Fin 1933, l’auteur suisse Walter Lesch et le dramaturge allemand Otto Weissert décident ensemble la création du Cabaret Cornichon à Zurich. De 1934 à 1951, l’institution connaîtra une histoire plurielle, décortiquée avec brio par Peter Michael Keller.

Qu’est-ce que le Cornichon? Un cabaret né en réaction à la montée du nazisme? un cabaret politique? résistant? Avant toute chose, l’historien définit ce qu’il n’est pas: un théâtre underground subversif. Au cours de la seconde moitié du XXe siècle, un mythe s’est construit, cristallisant une image de Cornichon résistant au nazisme d’abord, puis au gouvernement suisse. Avec panache, Peter Michael Keller va déconstruire ce mythe par l’analyse minutieuse des textes, sans toutefois se concentrer uniquement sur cette question et en examinant la dose critico-satirique qui a bel et bien existé, même sporadiquement, au sein de ce cabaret.

Avant de voir s’ouvrir le rideau sur les quatre phases que l’historien dégage de l’aventure du Cornichon (les années 30, la guerre, l’après-guerre et le Cornichon du souvenir), le lecteur passe par un certain nombre de préambules.

Éléments enregistrés du jeu de données:
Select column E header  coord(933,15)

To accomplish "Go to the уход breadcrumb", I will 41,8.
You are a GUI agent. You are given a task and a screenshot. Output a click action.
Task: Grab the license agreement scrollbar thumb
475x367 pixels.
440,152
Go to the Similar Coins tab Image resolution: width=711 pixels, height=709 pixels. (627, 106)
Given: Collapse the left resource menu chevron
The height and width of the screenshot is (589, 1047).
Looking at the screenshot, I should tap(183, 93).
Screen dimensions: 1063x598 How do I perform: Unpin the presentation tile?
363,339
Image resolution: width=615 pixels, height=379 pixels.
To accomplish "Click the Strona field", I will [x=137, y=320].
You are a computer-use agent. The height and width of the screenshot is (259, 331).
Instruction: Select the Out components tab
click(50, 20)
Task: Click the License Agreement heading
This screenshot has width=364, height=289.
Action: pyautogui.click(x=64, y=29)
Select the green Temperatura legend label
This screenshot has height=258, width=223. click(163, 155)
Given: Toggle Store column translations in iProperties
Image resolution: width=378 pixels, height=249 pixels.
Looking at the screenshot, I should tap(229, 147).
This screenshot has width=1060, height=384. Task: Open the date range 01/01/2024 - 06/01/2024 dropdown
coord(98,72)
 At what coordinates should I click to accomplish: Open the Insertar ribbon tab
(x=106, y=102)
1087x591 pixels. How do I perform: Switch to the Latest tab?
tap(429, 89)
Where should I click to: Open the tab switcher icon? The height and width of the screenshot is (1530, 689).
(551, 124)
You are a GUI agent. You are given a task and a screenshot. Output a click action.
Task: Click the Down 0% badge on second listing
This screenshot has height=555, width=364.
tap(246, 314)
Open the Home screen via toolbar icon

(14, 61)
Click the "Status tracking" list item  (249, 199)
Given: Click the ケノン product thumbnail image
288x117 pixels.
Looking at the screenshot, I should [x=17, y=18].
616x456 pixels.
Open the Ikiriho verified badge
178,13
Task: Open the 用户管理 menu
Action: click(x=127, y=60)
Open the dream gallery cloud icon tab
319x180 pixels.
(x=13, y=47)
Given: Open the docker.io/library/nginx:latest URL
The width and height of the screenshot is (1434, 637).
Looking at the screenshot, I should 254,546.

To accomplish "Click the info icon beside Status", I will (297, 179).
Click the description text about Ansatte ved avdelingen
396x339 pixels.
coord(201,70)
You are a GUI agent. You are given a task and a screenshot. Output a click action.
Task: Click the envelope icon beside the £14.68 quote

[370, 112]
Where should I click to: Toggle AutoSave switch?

--- Série d'exercices ---
[a] Recopiez le passage du texte sur le Cabaret Cornichon qui commence par « Qu’est-ce que le » et se poursuit jusqu'à « de ce cabaret. ».
[b] Selon le texte sur le Cabaret Cornichon, qui a décidé fin 1933 de créer ce cabaret à Zurich ?

--- Les solutions ---
[a]
Qu’est-ce que le Cornichon? Un cabaret né en réaction à la montée du nazisme? un cabaret politique? résistant? Avant toute chose, l’historien définit ce qu’il n’est pas: un théâtre underground subversif. Au cours de la seconde moitié du XXe siècle, un mythe s’est construit, cristallisant une image de Cornichon résistant au nazisme d’abord, puis au gouvernement suisse. Avec panache, Peter Michael Keller va déconstruire ce mythe par l’analyse minutieuse des textes, sans toutefois se concentrer uniquement sur cette question et en examinant la dose critico-satirique qui a bel et bien existé, même sporadiquement, au sein de ce cabaret.

[b] L'auteur suisse Walter Lesch et le dramaturge allemand Otto Weissert.